Stored data
-=-=-

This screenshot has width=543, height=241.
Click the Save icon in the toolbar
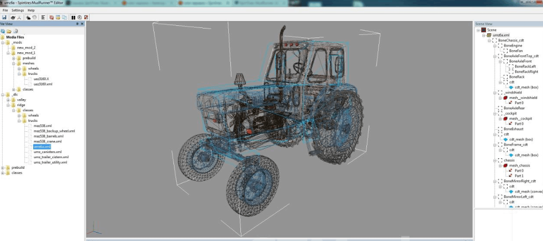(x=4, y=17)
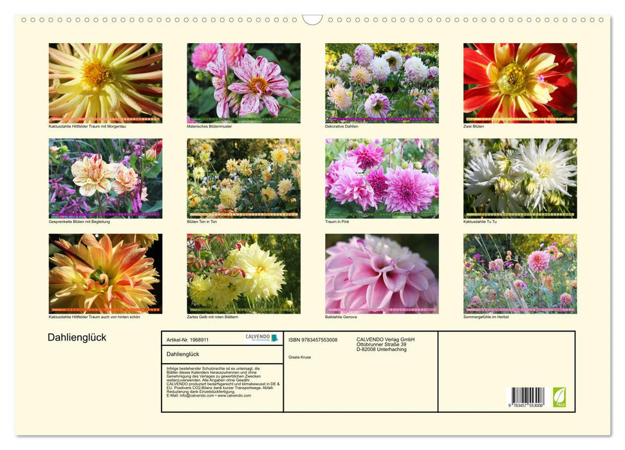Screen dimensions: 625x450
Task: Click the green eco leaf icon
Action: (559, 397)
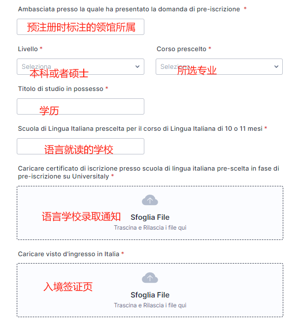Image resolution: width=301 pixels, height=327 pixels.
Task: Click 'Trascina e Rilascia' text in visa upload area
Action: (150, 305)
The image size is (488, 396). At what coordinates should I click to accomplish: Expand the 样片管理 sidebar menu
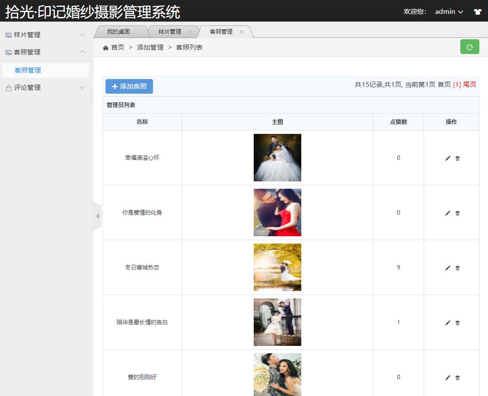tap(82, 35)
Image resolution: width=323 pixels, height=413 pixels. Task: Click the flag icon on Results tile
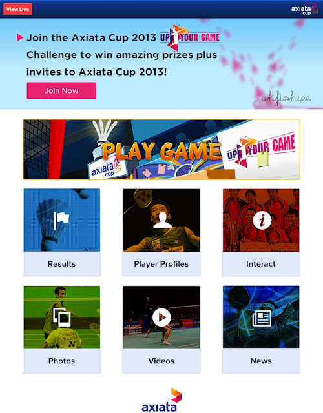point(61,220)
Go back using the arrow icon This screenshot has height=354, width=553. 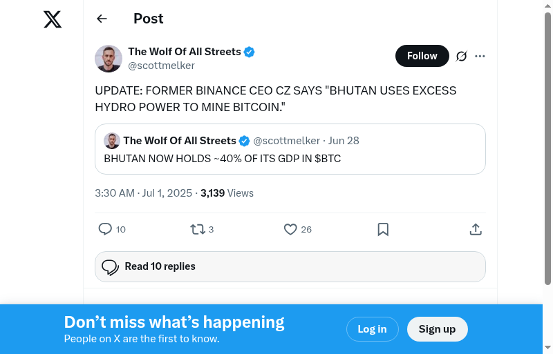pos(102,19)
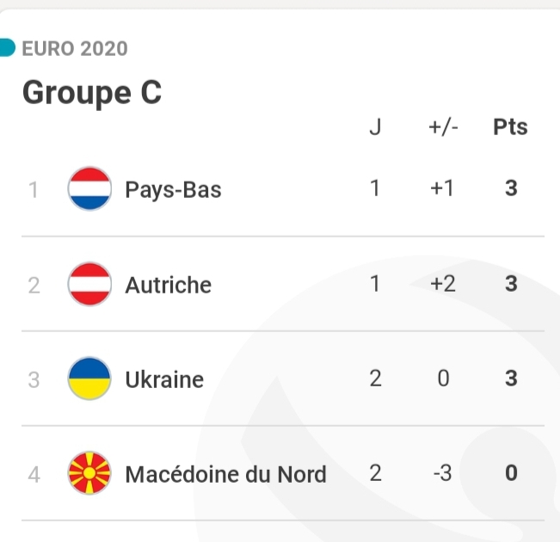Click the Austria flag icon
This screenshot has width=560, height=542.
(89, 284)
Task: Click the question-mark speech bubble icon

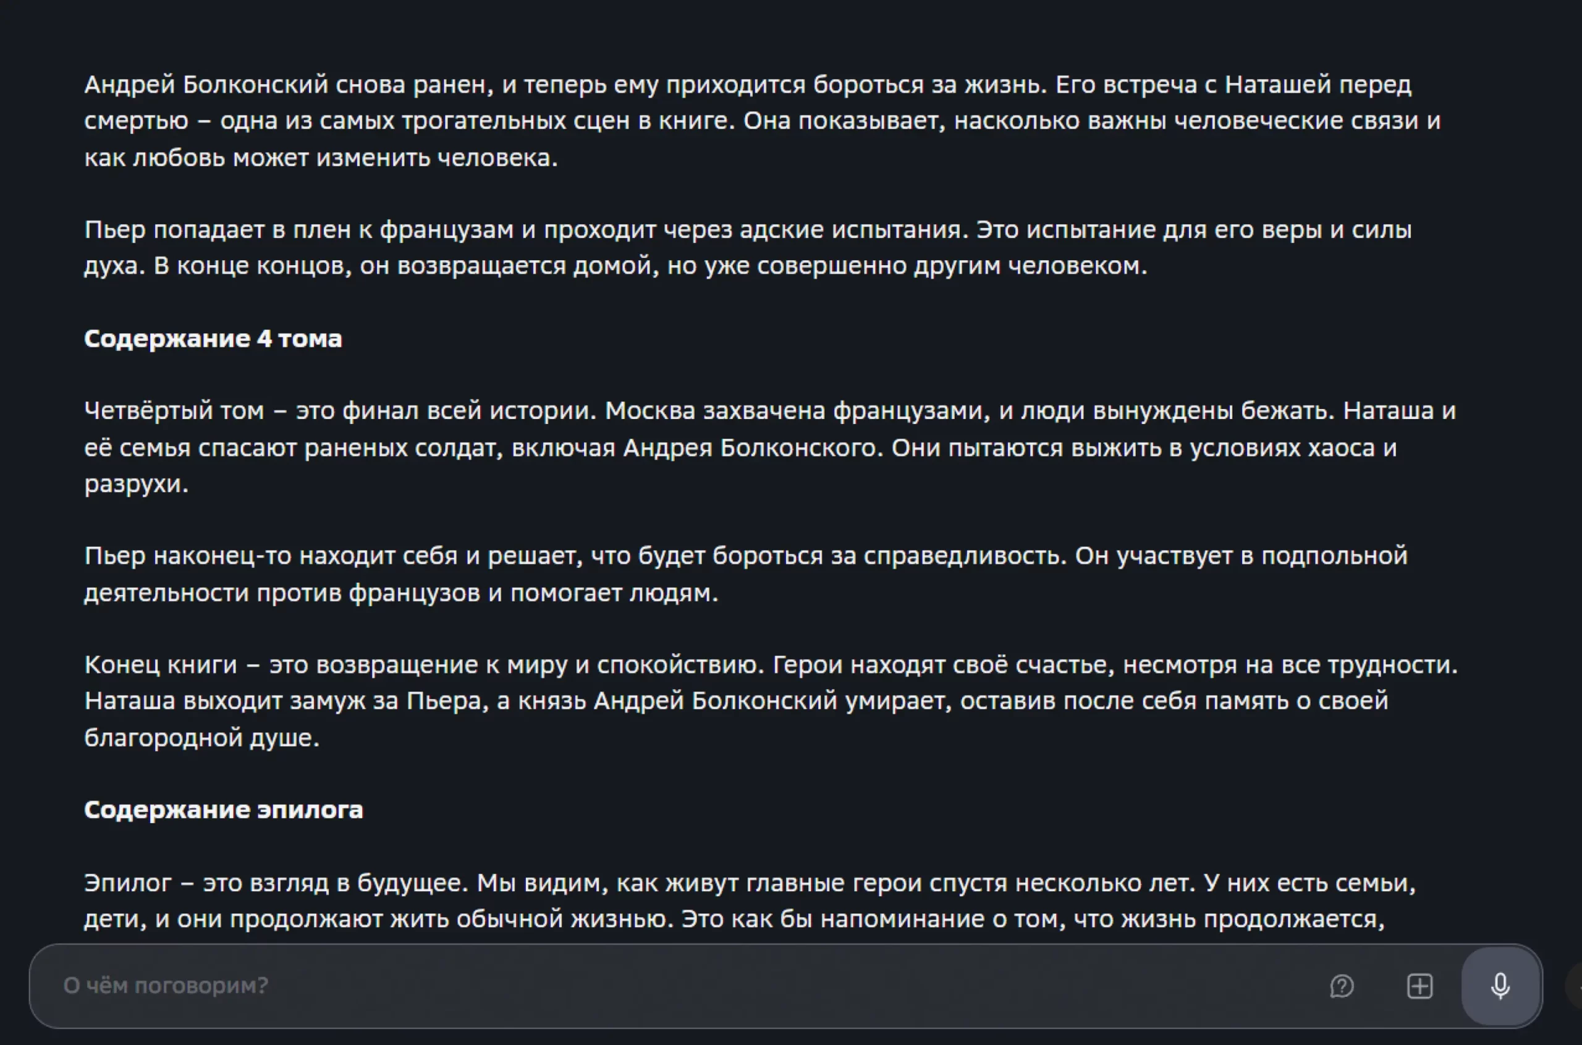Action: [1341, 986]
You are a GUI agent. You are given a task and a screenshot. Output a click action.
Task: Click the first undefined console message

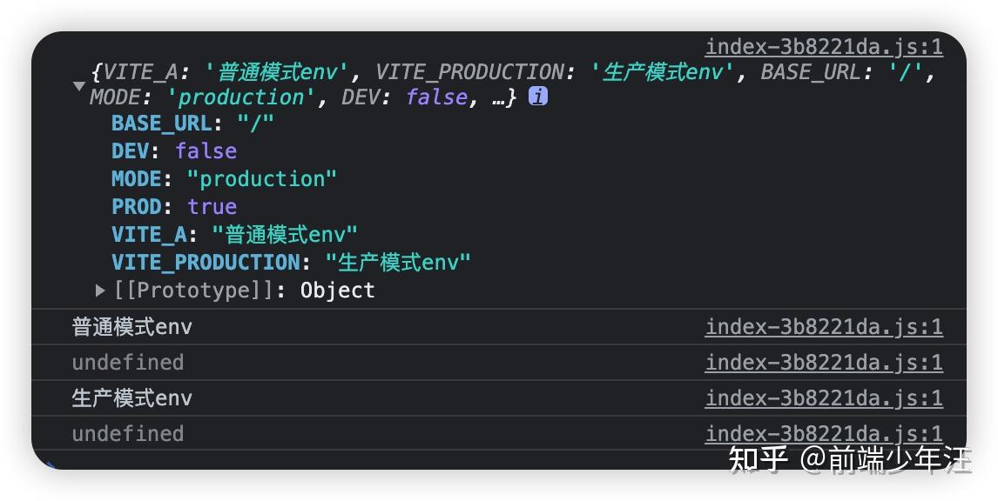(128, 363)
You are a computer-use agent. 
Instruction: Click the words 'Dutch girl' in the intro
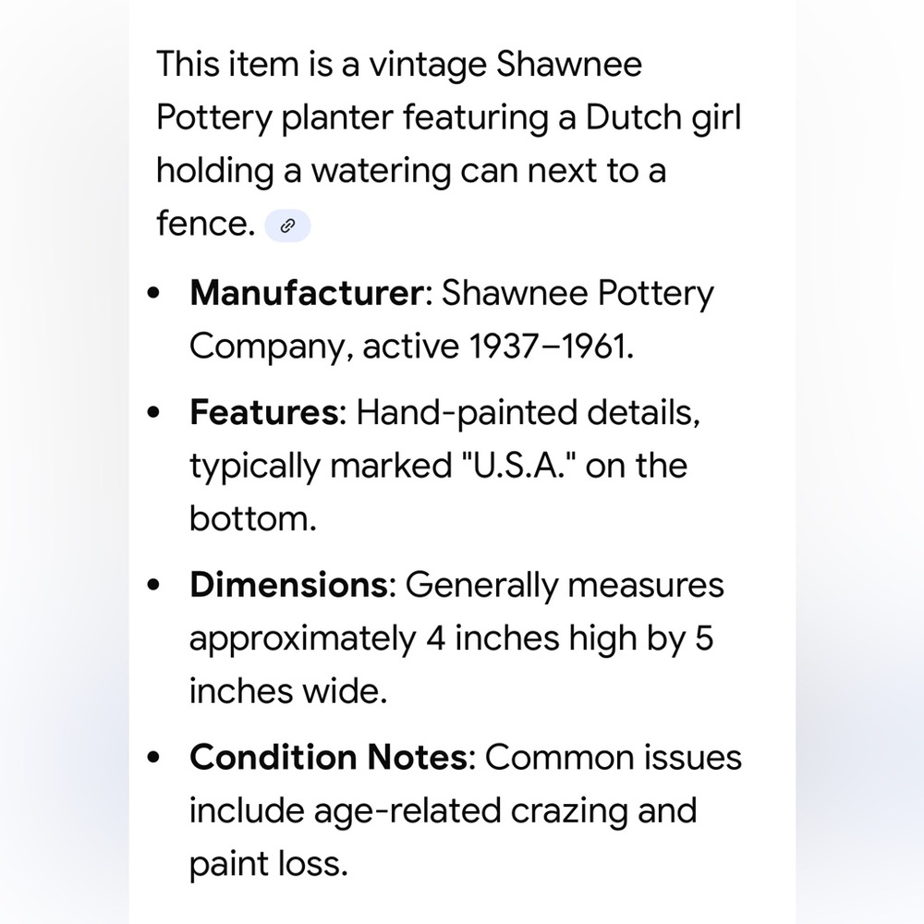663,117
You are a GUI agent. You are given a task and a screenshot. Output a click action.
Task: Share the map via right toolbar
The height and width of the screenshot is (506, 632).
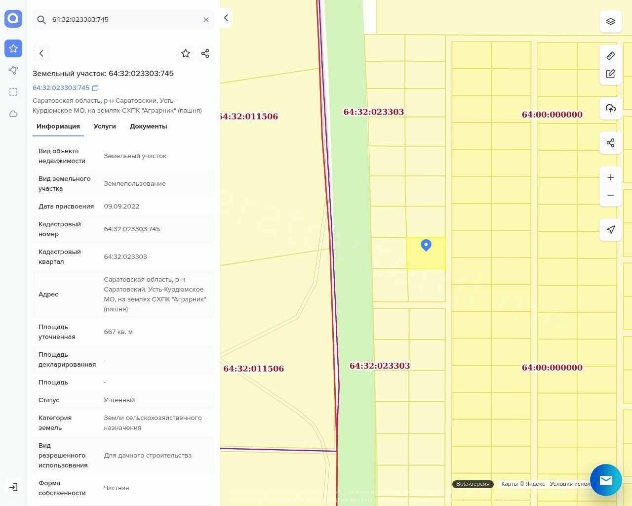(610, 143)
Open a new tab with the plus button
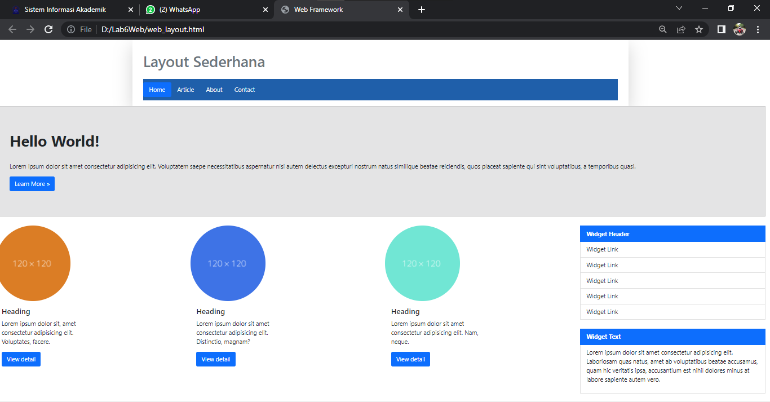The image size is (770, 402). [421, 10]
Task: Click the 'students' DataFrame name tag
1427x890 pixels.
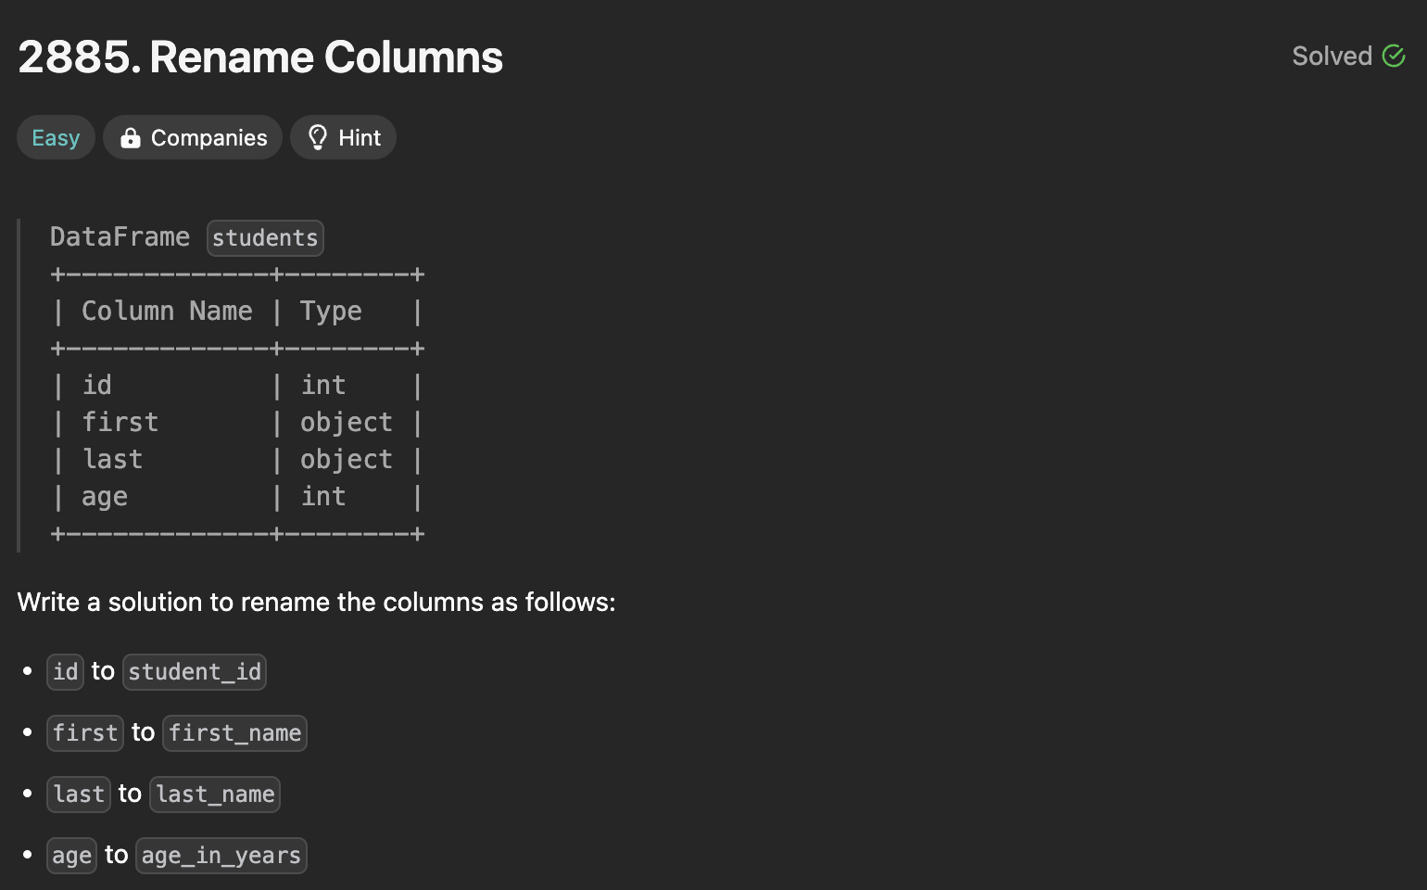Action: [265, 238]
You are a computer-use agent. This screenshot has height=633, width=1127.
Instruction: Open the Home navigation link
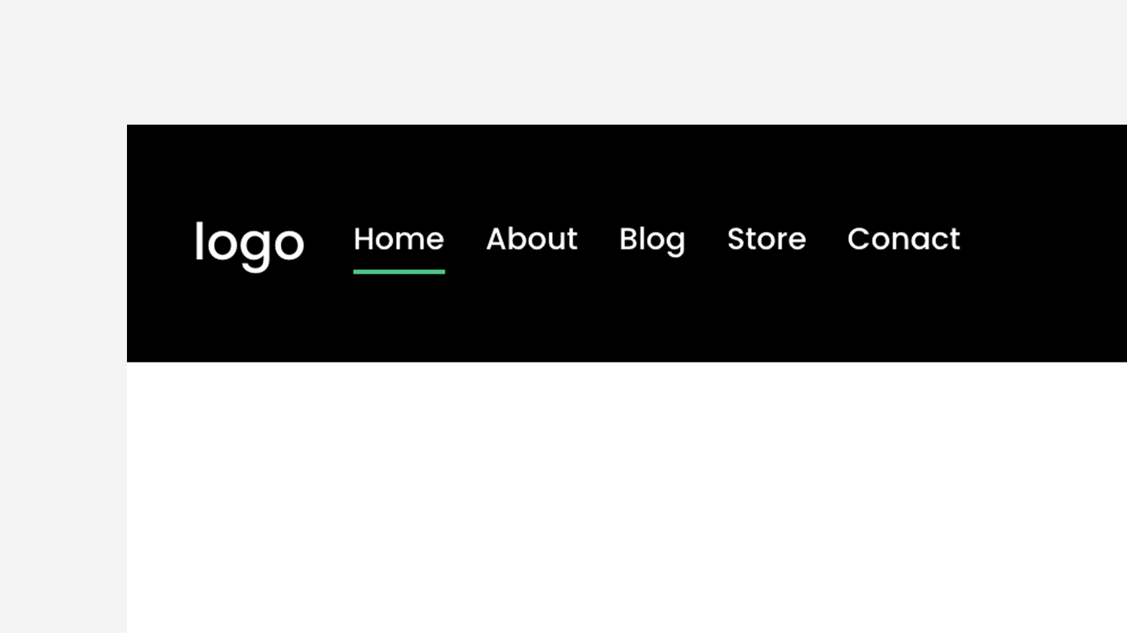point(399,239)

-=-=-

### WORK ORDER
Could you transcribe exactly the lines from the one with "You are a computer-use agent. This" through the end of the data, both ends included, and nothing else, skipping the pictures?

### SOLUTION TO THIS TASK
You are a computer-use agent. This screenshot has height=633, width=1127.
Instruction: Open the Home navigation link
point(399,239)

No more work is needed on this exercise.